Le riprese a volte sono state molto difficili, emotivamente, ma ce l'abbiamo fatta. La parte più difficile per me è stata proprio ciò che abbiamo girato in Marocco. Nelle scene nel cuore del deserto, quando i migranti attraversavano a piedi il trafficante, il personaggio che interpretavo era chiamato ad aiutare uno dei migranti, che stava morendo. Nella vita reale, mio ​​padre è morto tra le mie braccia, proprio come nella scena del film. Quindi è stato molto difficile per me fotografarlo, perché lo vivevo come un ricordo della morte di mio nonno.
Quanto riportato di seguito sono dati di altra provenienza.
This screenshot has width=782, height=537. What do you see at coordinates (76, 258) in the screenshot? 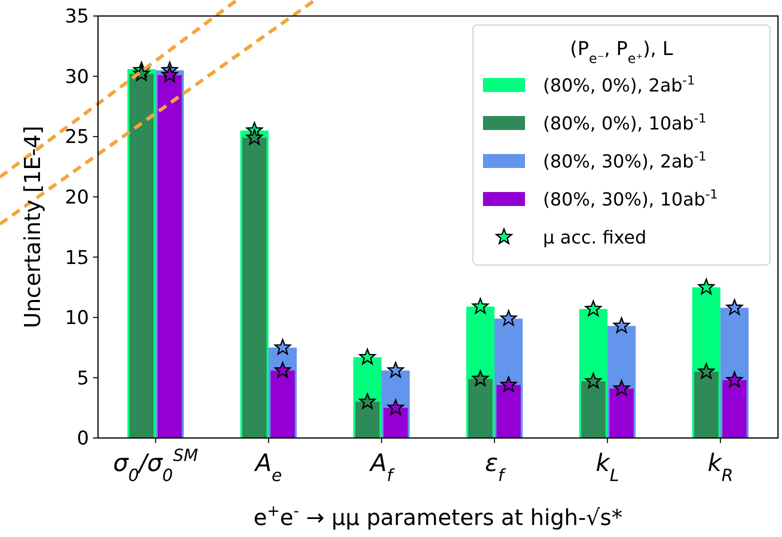
I see `y-tick-label: 15` at bounding box center [76, 258].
In questo film molte scene sono state ripetute più volte. Grazie al movimento che è installato nella cella, tutti abbiamo un premio unico e questo è l'ultimo finale, posso continuare a metterlo sulla targa dell'auto se non viaggio dal migrante, ma anche da mio padre . Ma allo stesso tempo, interpretare quella scena mi ha aiutato molto, perché ormai faceva parte del mio processo di elaborazione del lutto.

Vorrei dire infine che questo film mi ha fatto conoscere un talento che non conoscevo e che mi è stato rivelato grazie alla mia partecipazione. Come Mustafa, anch’io spero che questo sia solo l’inizio.